Blowing events out of proportion also leads to simplistic demands for change. The border with Mexico is not fully secure, but focusing almost exclusively on instances of crimes by a relatively small number of illegal immigrants and looking at no statistics on how many are stopped and returned has distorted our perspective and propelled proposals to forcibly round up and deport millions, an effort that is fiscally and operationally unworkable, Constitutionally doubtful, and contrary to the humanitarian values enshrined in our history and religious practice.
Escalating events beyond their real significance also leads to polarized and stereotypical thinking. We easily fall prey to an "us vs. them" mentality, attributing motives to people who belong to a group we have decided to fear. We become willing to act with others in ways that violate our values. We lose part of our humanity. Our ability to empathize, to see the world from another's perspective, is diminished. Cheryl LaPorte became for her angry accusers not a teacher with feelings, prone as are all humans to make a mistake, but a demon out to destroy the Christian religion -- and thus worthy of being professionally destroyed and personally humiliated.

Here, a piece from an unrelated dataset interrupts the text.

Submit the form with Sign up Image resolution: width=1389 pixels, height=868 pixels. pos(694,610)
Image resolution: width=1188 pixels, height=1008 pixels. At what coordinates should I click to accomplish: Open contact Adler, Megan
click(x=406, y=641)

When we lose perspective, the world becomes a joyless place as well. We become a nation perpetually angry, convinced we are on the wrong track. We lose sight of the strengths we have to address the problems that demand attention.

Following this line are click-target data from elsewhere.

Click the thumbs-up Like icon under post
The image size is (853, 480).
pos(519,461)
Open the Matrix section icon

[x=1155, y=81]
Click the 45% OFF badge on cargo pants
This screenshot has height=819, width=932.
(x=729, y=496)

In the dangerous, fast-paced, uncertainty that marks our world, it is easy to become unsettled by events. It may be comforting to lash out, to join a chorus of condemnation that offers, for a moment, a foundation beneath the unsteady earth of our lives. But it is a foundation upon which chimeras will be built. We can choose instead to step back, to put things in perspective. Kipling gave us good advice in his poem If. "If you can keep your head when all about you are losing theirs... " he said, you are on the road to being fully human, centered in a world that badly needs balance.